Our last flight was a little bumpy (Jordan was not a fan), but it was nothing compared to the jostling we experienced when offroading in Sandy. Luckily, everything smoothed out for the landing, and after a long wait for our bags, we were finally done.

Unfortunately, all good things must come to end; it’s bittersweet. On one hand, I’m glad to be home, but, on the other, I’m sad the trip is over, and I want to go back. After one final team hug, another Beyond Borders trip has come to a close.

One last selfie with Don

~ Olivia


Purposefully Wandering

Day Three Photo (with Ray)
Morning scratches for Dusty

Day three started with a whimper. Or, more like whimpers. Getting out of bed was a challenge. Exhaustion and soreness have sunk in. Dr. Latham wasn’t kidding when she said day three is always the hardest. Although, I have to say this trip’s day three was more challenging than the trip in January. After some mental pep talks and lots of groans and moans from everyone, we went to breakfast to meet up with Don and Ray(!). Dr. Latham, Izzy, and I met Ray on the previous trip, but this was the first meeting for Jordan and Austin. He’s just at sassy as ever, and still a crucial team member of Remote Wildlands Search and Recovery.
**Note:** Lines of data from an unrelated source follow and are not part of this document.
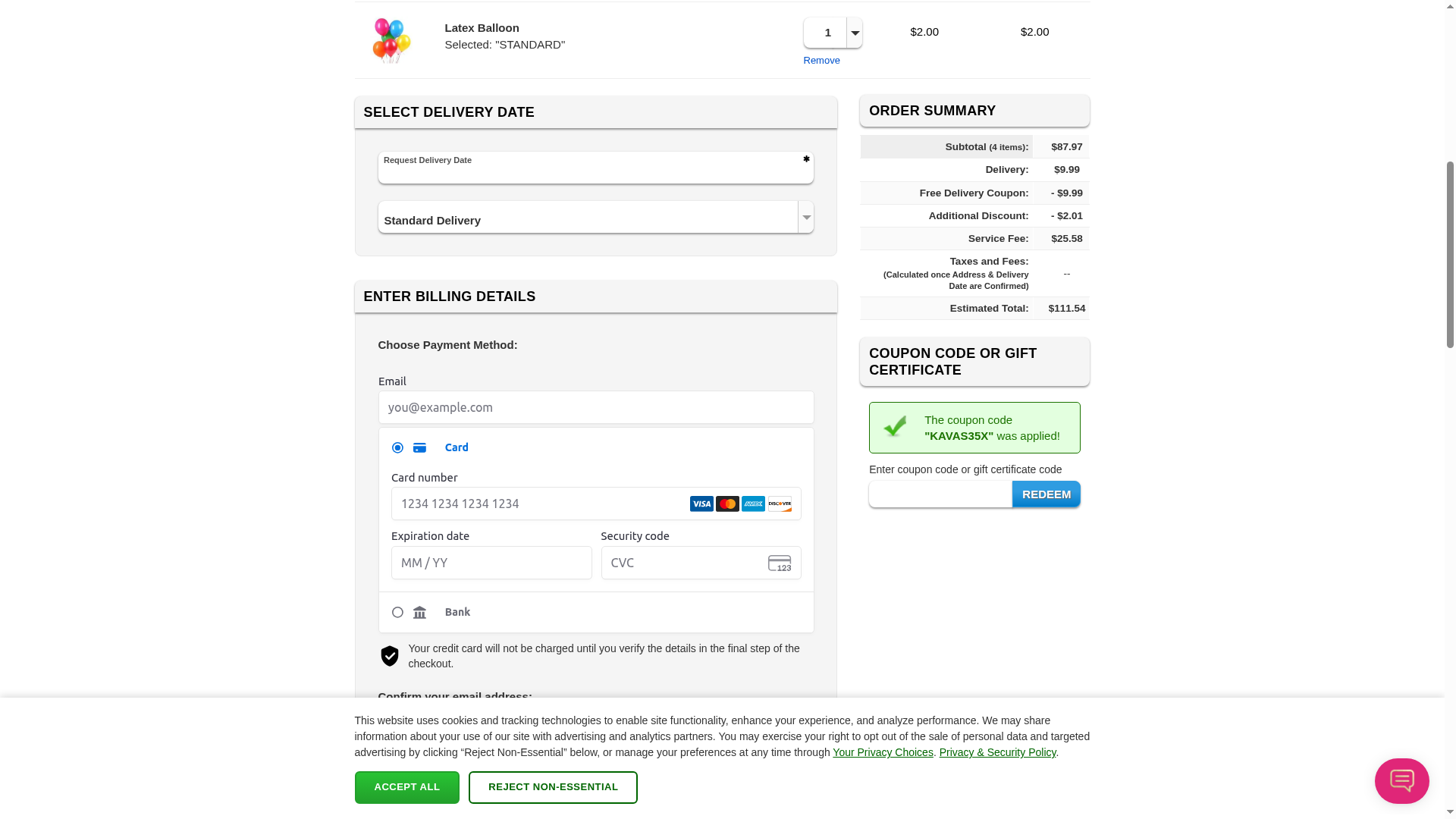Click the chat support bubble icon
Screen dimensions: 1456x819
1401,780
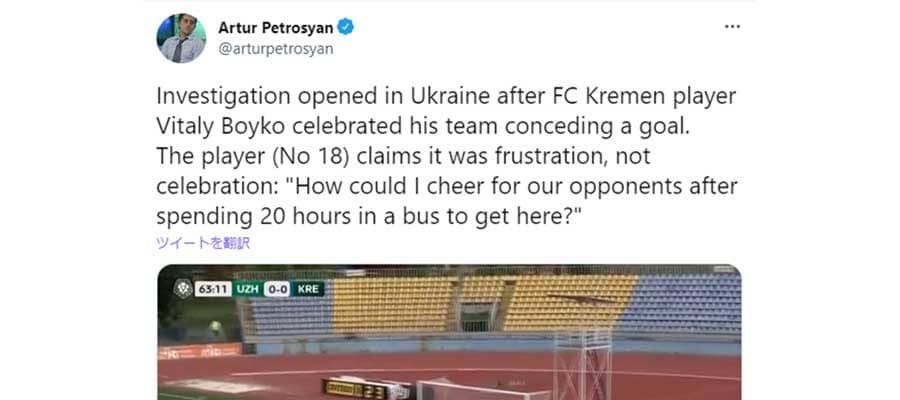Open the three-dot more options menu
Viewport: 900px width, 400px height.
point(731,27)
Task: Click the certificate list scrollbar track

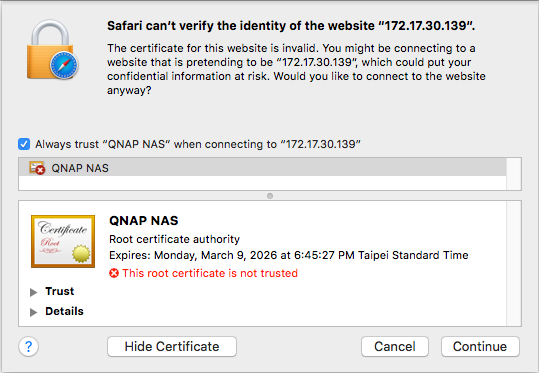Action: coord(514,174)
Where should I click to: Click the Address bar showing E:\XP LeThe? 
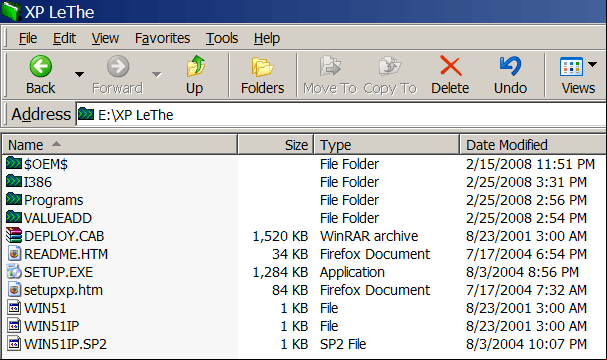point(341,115)
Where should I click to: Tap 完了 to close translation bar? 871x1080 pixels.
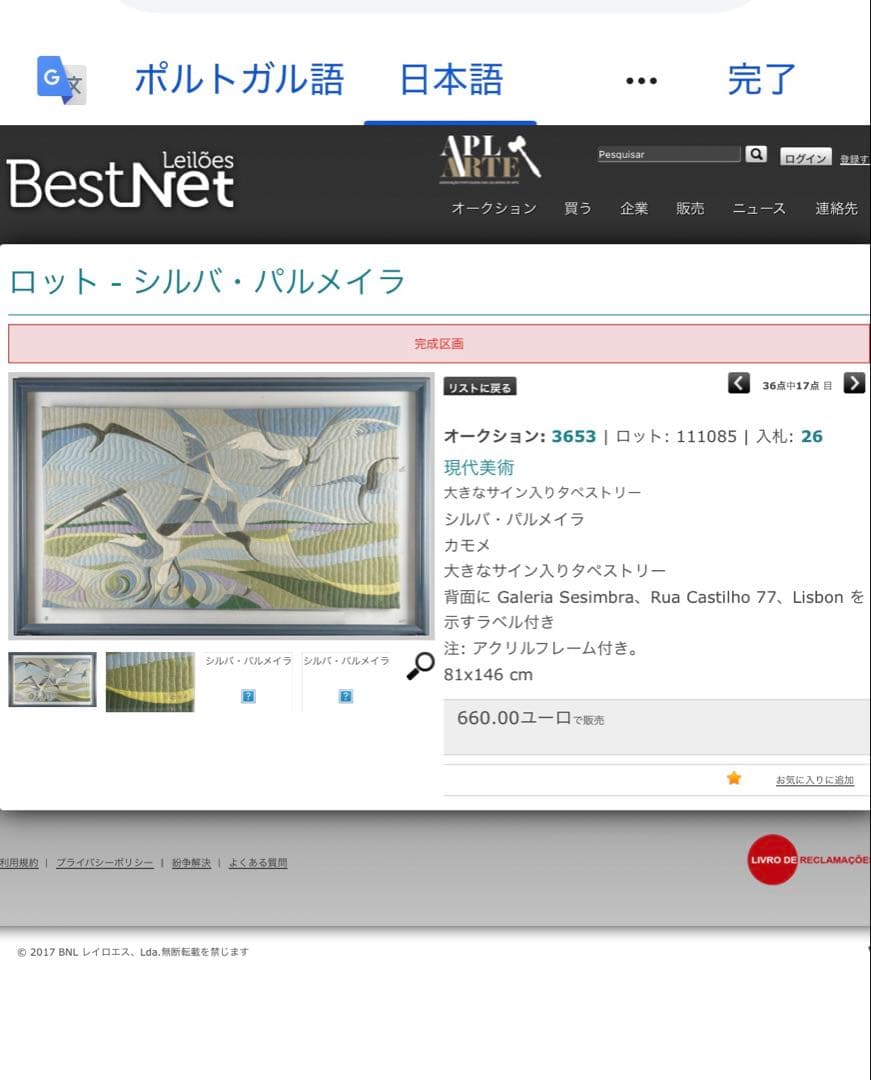coord(761,79)
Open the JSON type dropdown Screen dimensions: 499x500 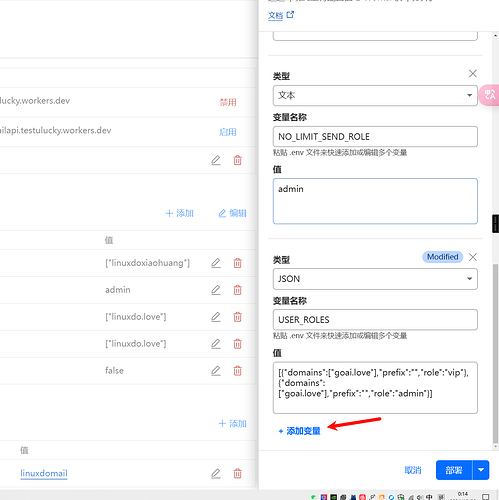click(375, 279)
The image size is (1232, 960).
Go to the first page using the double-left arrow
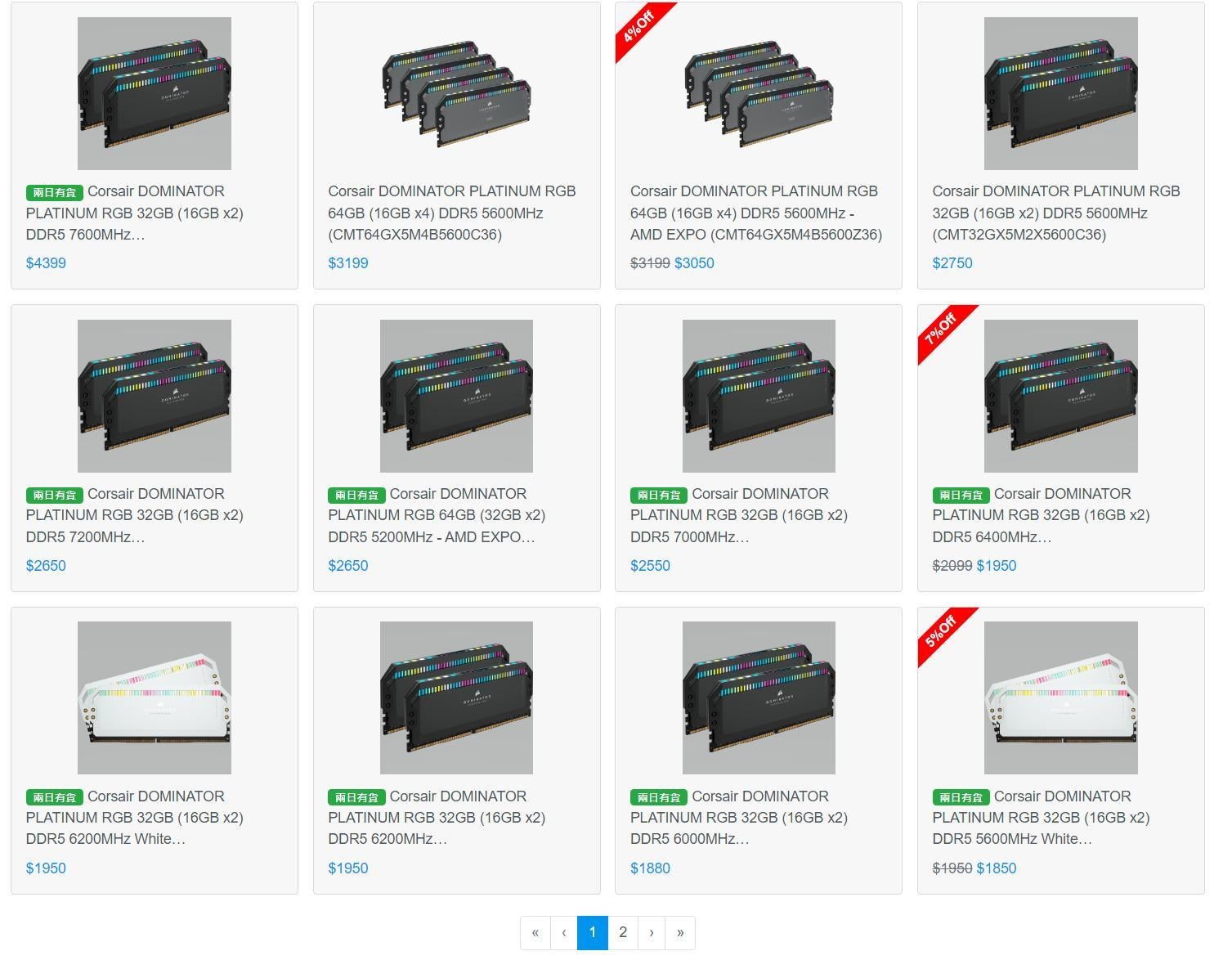(535, 933)
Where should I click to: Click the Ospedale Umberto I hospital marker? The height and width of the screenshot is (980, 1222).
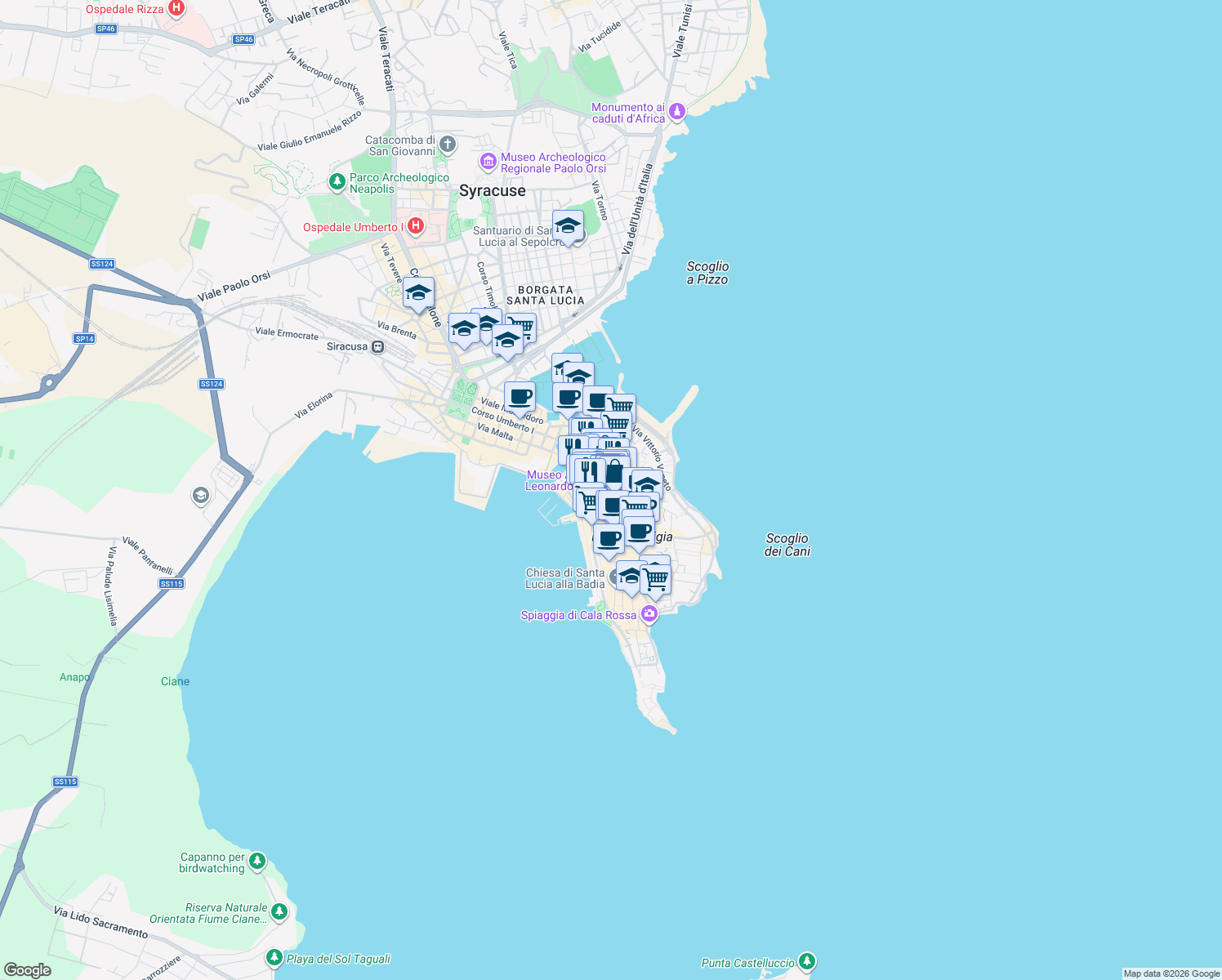415,226
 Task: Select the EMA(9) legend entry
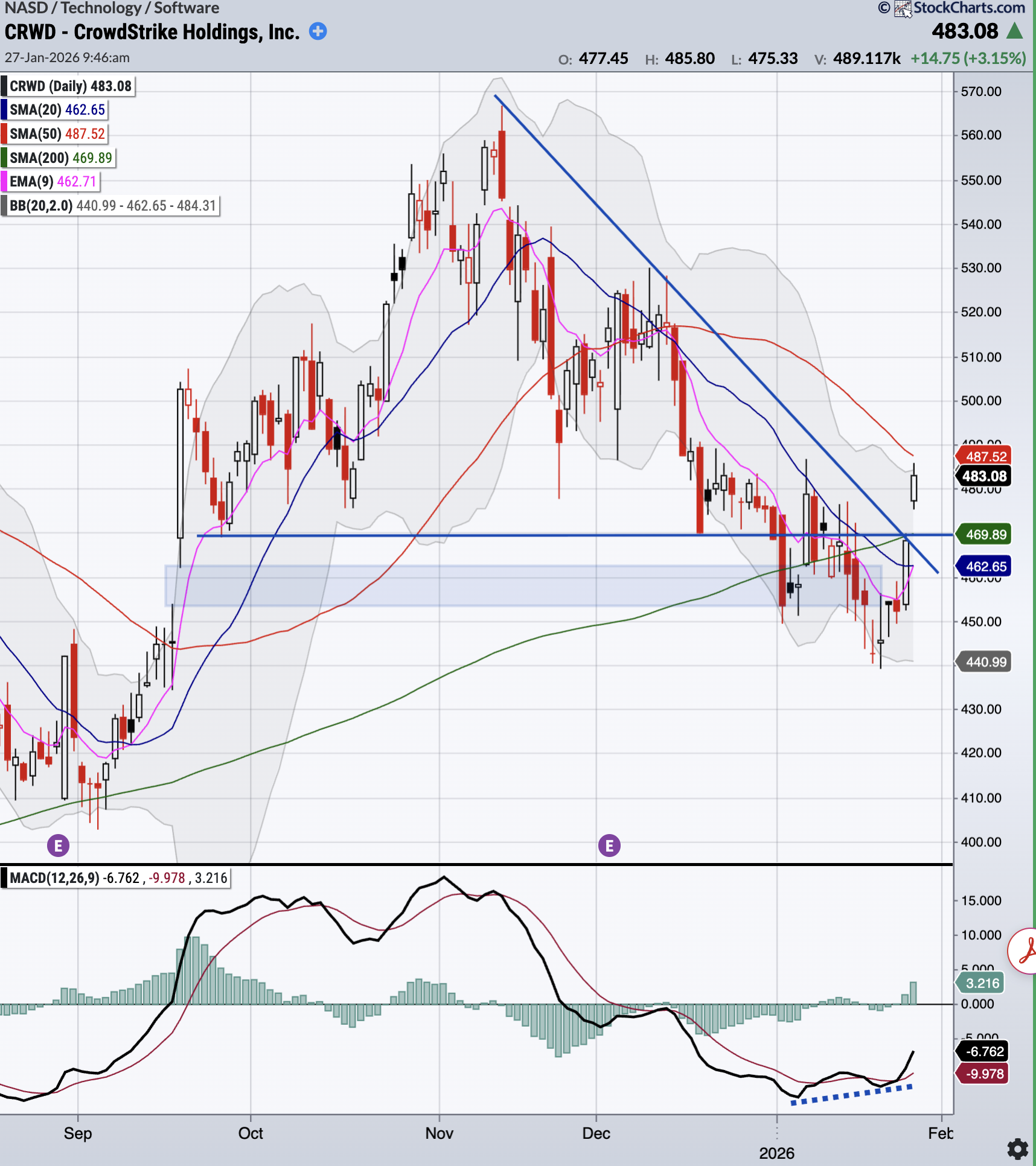tap(53, 182)
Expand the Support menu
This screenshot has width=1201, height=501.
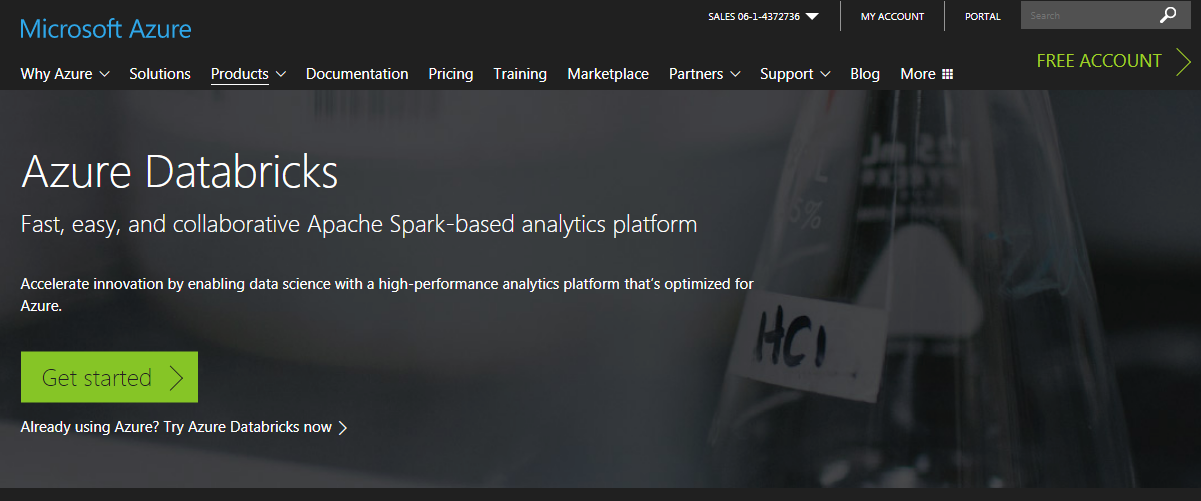coord(795,74)
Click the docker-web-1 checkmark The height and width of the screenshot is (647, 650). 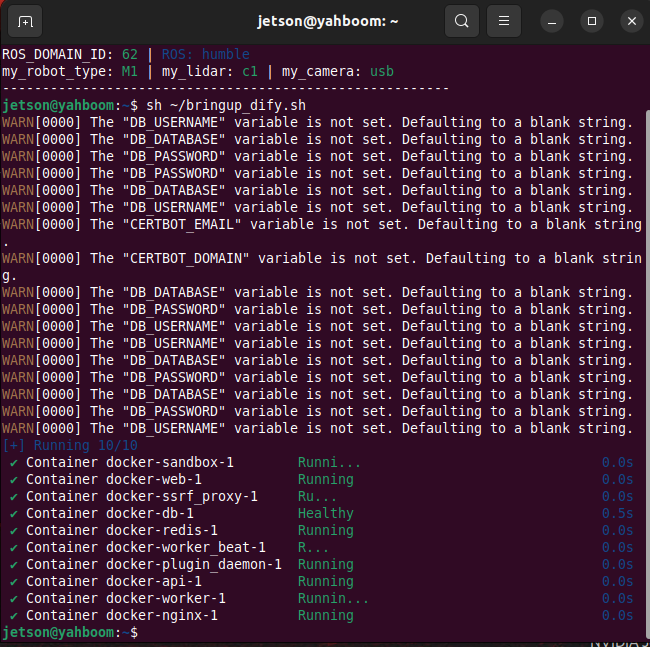(14, 480)
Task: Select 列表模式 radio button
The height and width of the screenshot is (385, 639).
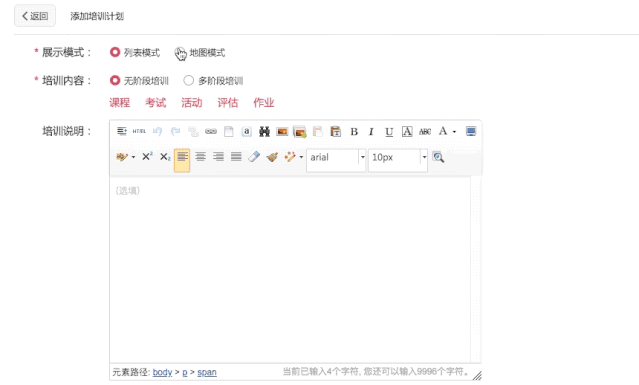Action: (115, 52)
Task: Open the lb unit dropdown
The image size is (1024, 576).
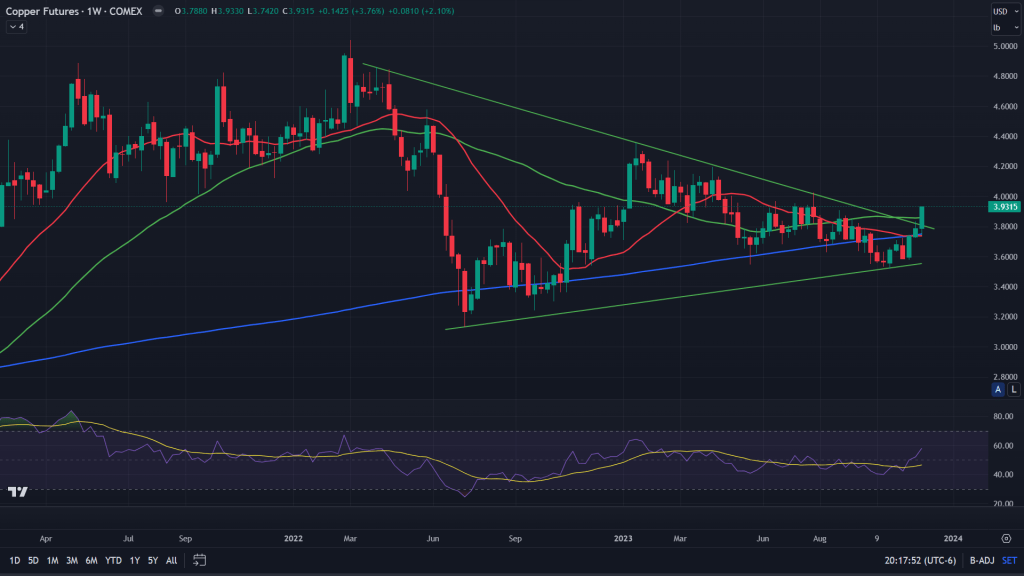Action: (x=1000, y=27)
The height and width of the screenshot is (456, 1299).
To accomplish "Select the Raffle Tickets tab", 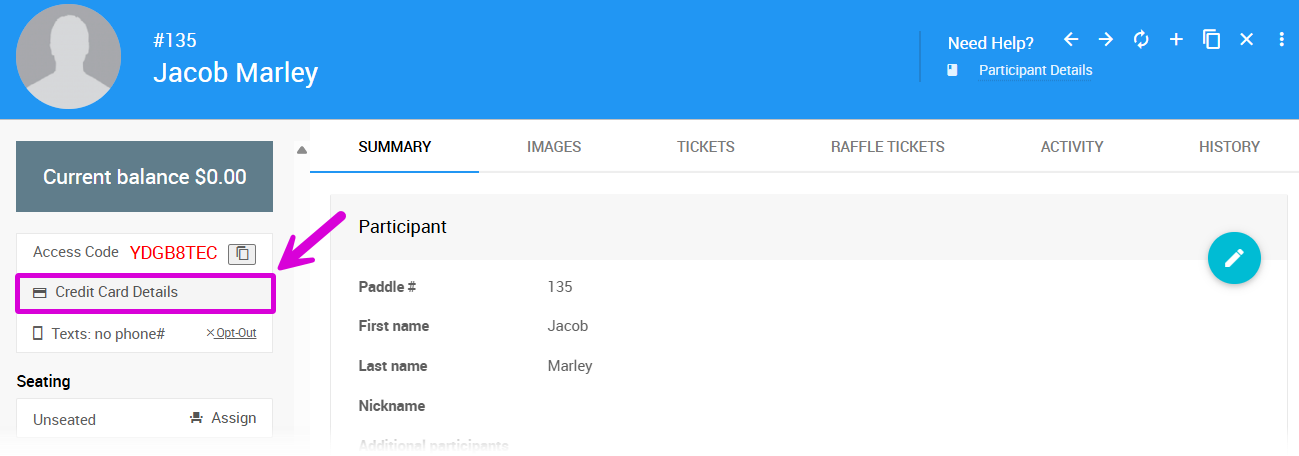I will (887, 147).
Jordan and Austin searching the brush

We headed back to the same area we searched yesterday to continue searching for the missing migrant. We wanted to do our due diligence to cover as much land as possible to try to find him. Not only for our own peace of mind but to be able to tell the family that we’ve done as much as we can to try to find their missing loved one.

Luckily, Ray had his truck, so we didn’t have to test Sandy’s off-road capabilities again (even though she did amazing yesterday). Once we got to our location, we geared up and started our line search. We made sure to carry even more water than yesterday. Not even 30 feet in, I almost stepped on a very angry rattlesnake. Not the way I wanted my day to start, but it could only get better. I think.

Don and Ray taking a break

During our search, we found some evidence of migrant activity in the area like trash, water bottles, and old clothes. There is no way of knowing if it belongs to our missing person or exactly what time frame it comes from, but it does indicate a possible route migrants are taking. Atypically, the path didn’t follow a direct north/south direction or a landmark like a road, pipeline or powerlines but jumped between the MOTs in a general north(ish) direction.

We covered a lot of ground today (even more than yesterday), but eventually, the heat caught up with us. I was sweating in places I didn’t know I could sweat. Jordan had to cut a chunk of hair that wouldn’t come unstuck from her shirt button. We were constantly eating Jolly Ranchers to try to get a little pep in our step and walking through what I like to call “spiky danger grass” that really liked to stab you. Izzy and Austin ran into a herd of javelinas in a MOT (they very nicely ran away). The physical challanges we faced while only walking part of the day with the proper safety equipment really brings persepctive to what the migrants face on their journey and why so many end up in a distressed situation in the brush.

Izzy driving the Uber to pick everyone up

On the final stretch, Izzy, Jordan, and I made it back to the vehicles first and drove Ray’s ginormous truck to pick everyone else up. After a final bumpy ride, we were reunited with Sandy and ready to get back to the hotel. While it is unfortunate and upsetting that we didn’t find who and what we were looking for, I know we did as much as we could. All we can hope is that he recovered and was able to keep moving to safety.